#### [Records from a data source]
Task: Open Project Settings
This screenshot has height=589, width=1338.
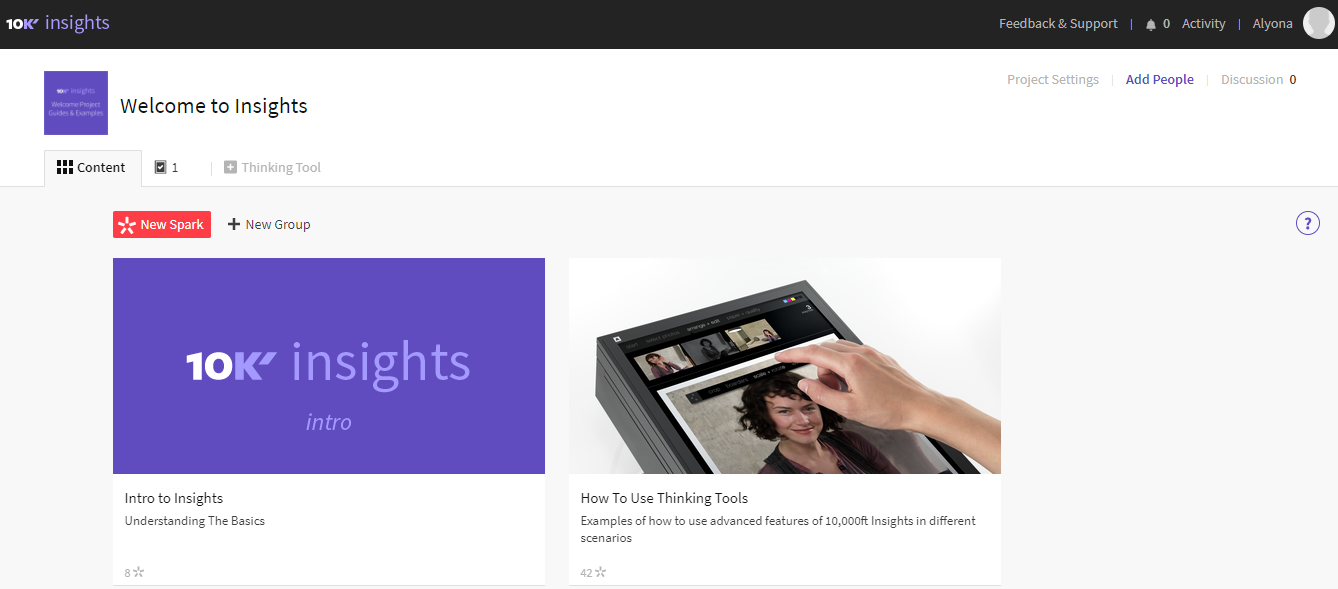Action: tap(1053, 80)
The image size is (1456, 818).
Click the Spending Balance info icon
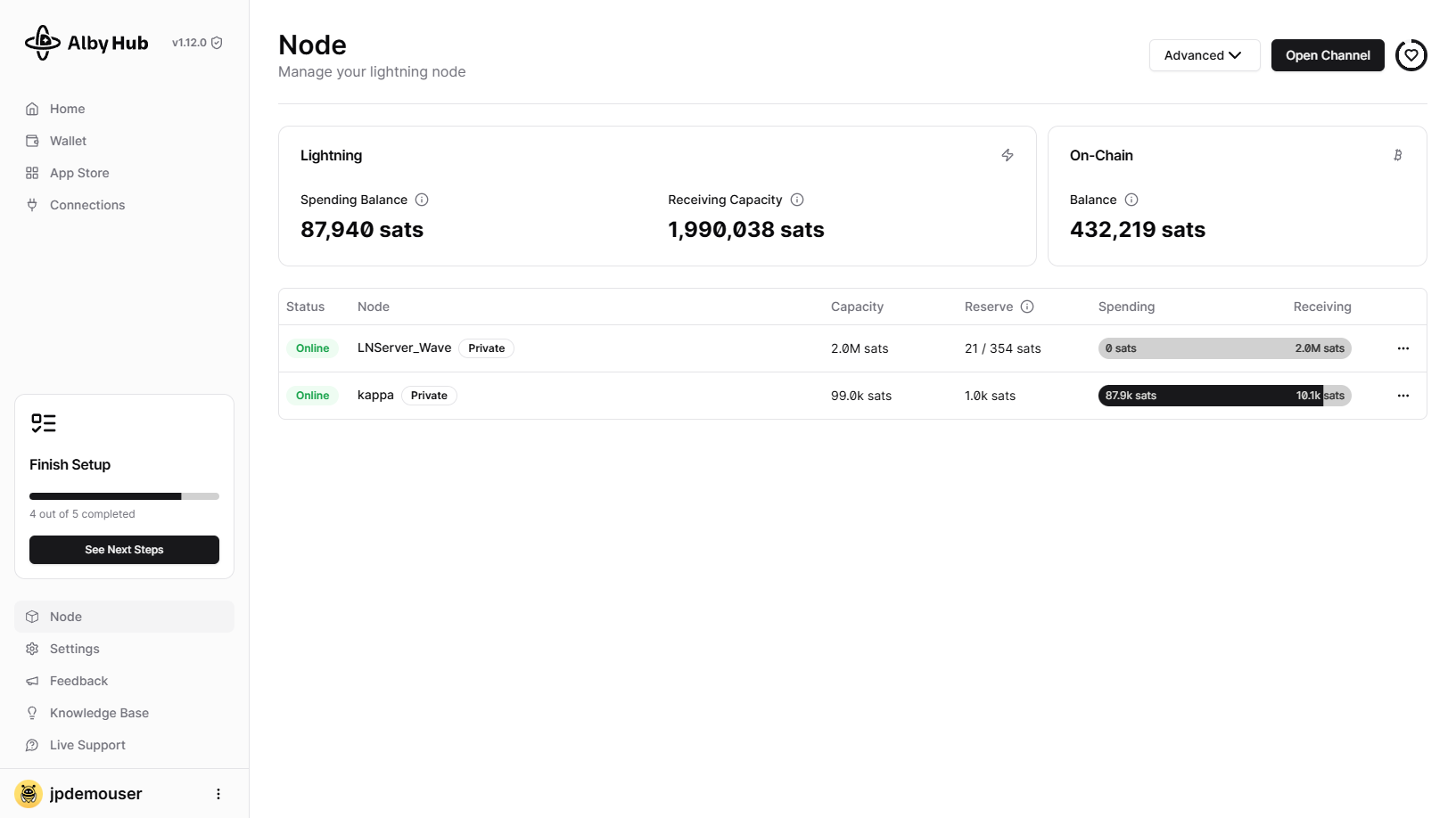coord(422,200)
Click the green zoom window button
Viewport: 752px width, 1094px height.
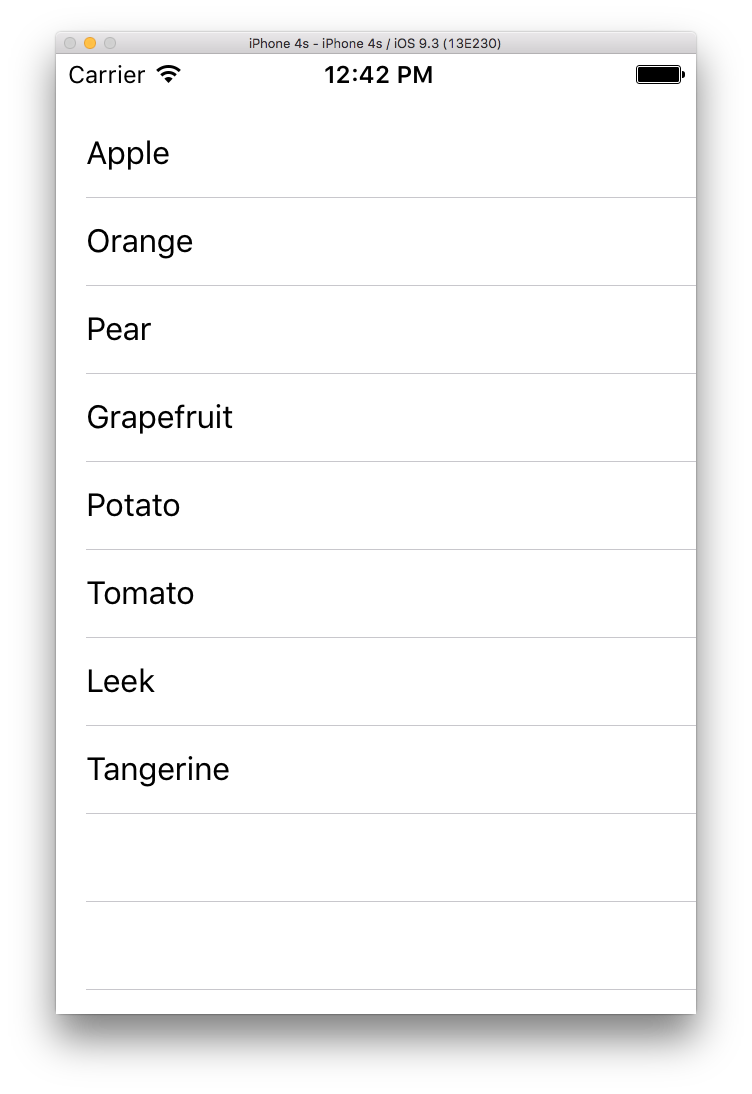coord(110,43)
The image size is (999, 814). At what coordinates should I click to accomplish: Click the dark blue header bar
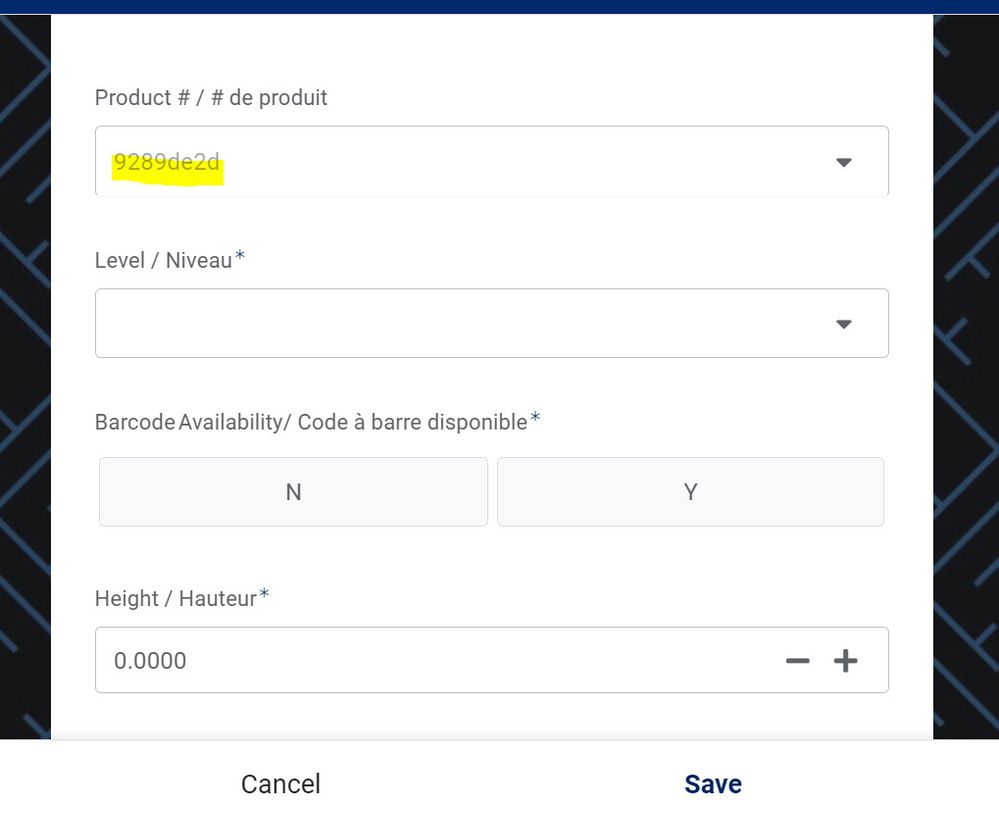tap(500, 6)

#### [HOW TO COMPLETE THIS TASK]
Working from the records above, reproduce exactly the lines from the one with "The image size is (1456, 818)." through the last line, without the pictures.

#### [SOLUTION TO THIS TASK]
The image size is (1456, 818).
Click the Spending Balance info icon
coord(422,200)
Click the green zoom window button
Viewport: 752px width, 1094px height.
coord(110,43)
The image size is (999, 814). At what coordinates should I click to accomplish: Click the dark blue header bar
tap(500, 6)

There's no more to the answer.